Data extracts>
Start of Block

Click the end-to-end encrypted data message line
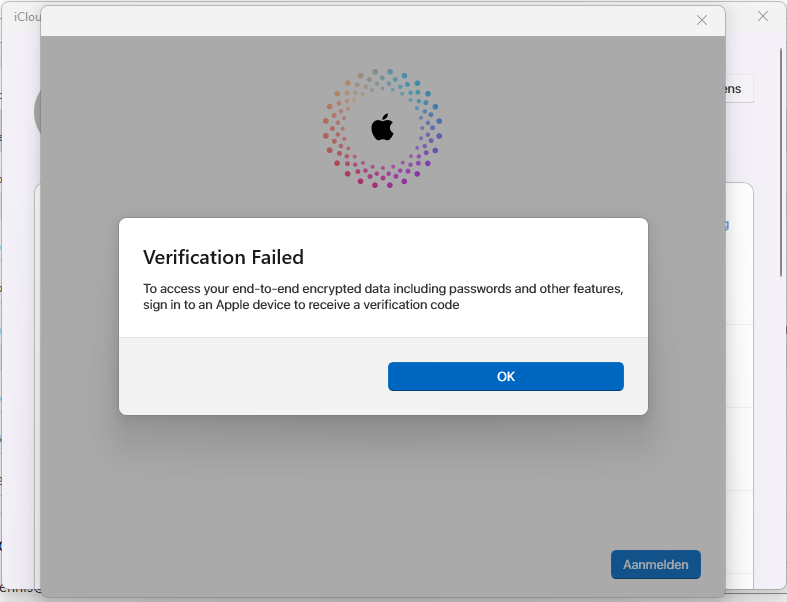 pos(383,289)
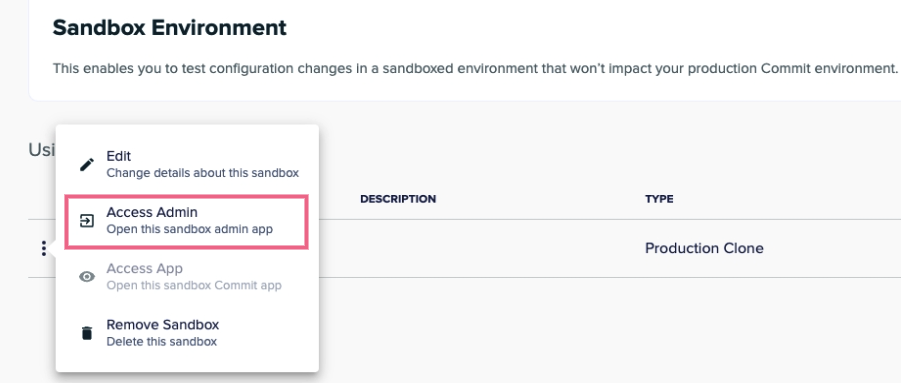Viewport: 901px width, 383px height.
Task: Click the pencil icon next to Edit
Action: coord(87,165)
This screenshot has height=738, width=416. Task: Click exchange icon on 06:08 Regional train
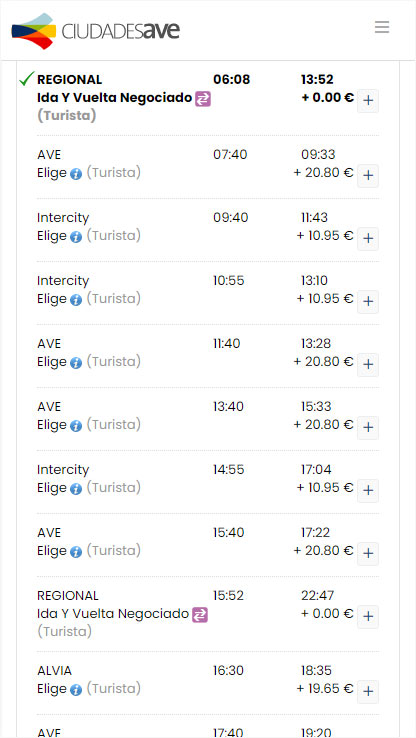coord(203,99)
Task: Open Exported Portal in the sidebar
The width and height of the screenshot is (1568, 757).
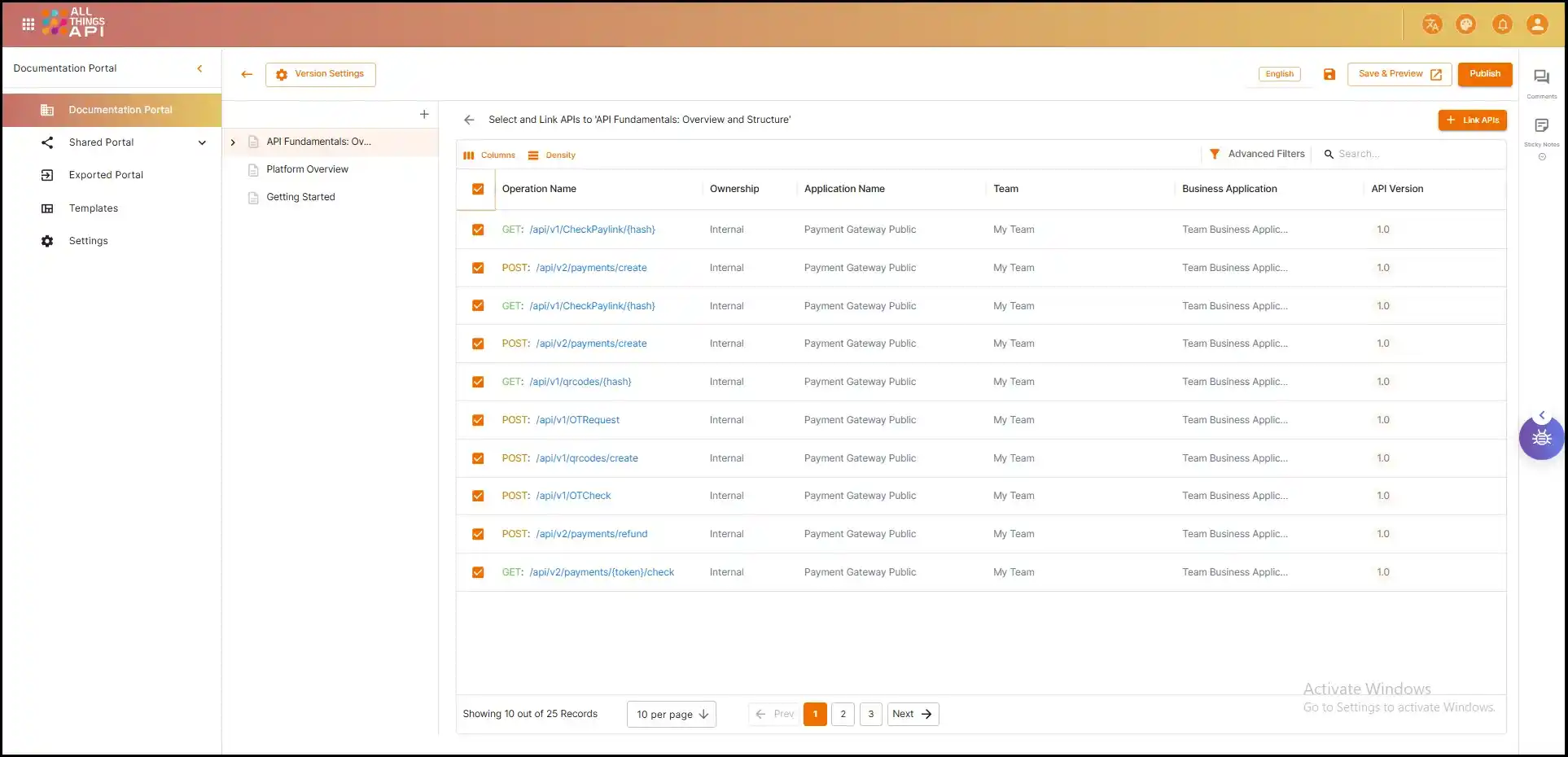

End of Block
Start of Block

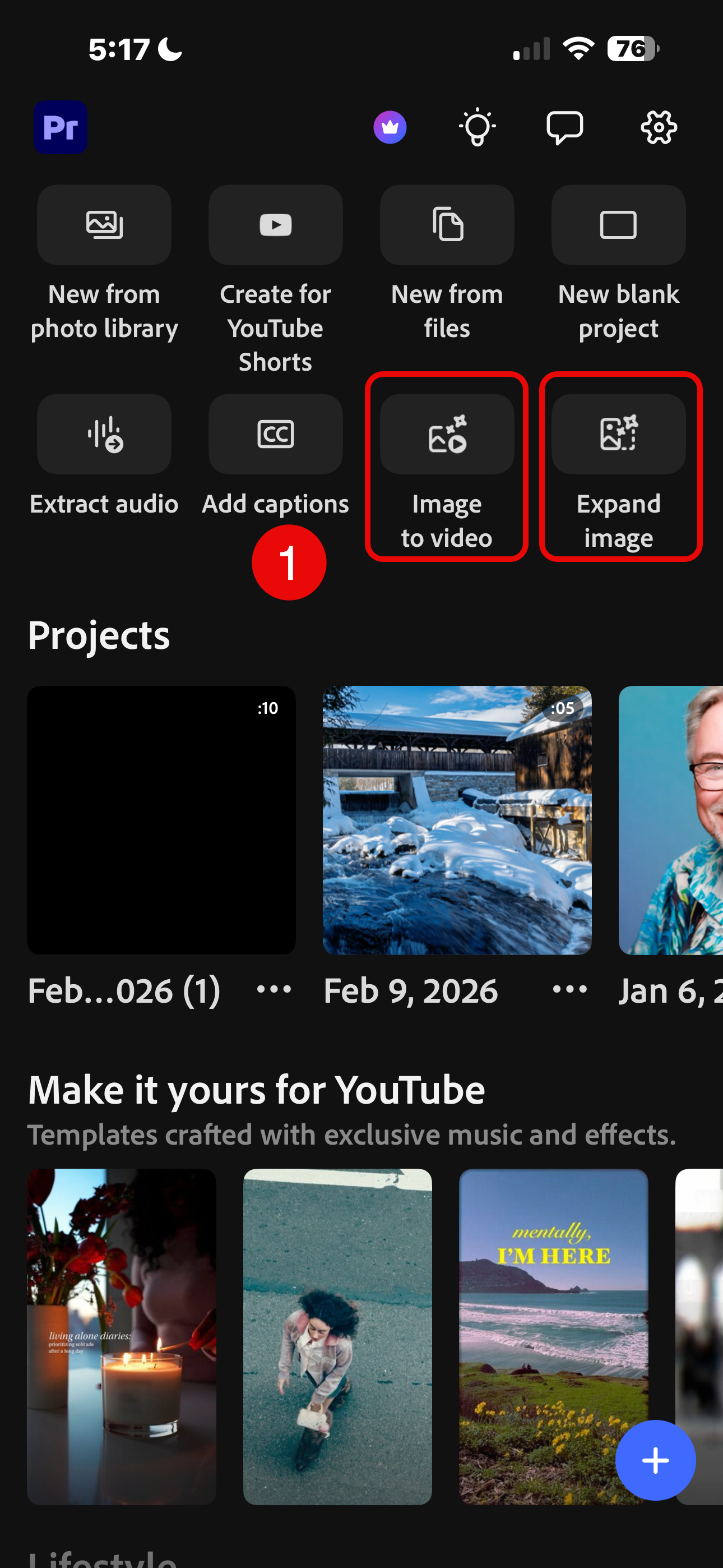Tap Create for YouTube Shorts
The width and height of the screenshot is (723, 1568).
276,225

End of Block
Start of Block

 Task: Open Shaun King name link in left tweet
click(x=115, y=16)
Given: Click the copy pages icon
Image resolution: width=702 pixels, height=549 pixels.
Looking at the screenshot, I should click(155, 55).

End of Block

Problem description> From the line with "This screenshot has" up to and including the line with "The width and height of the screenshot is (1568, 757)." above, retype every line exactly and nothing more; leave out the pictures.

Result of the exercise>
This screenshot has height=738, width=416. Task: Click exchange icon on 06:08 Regional train
coord(203,99)
Task: Open Exported Portal in the sidebar
The width and height of the screenshot is (1568, 757).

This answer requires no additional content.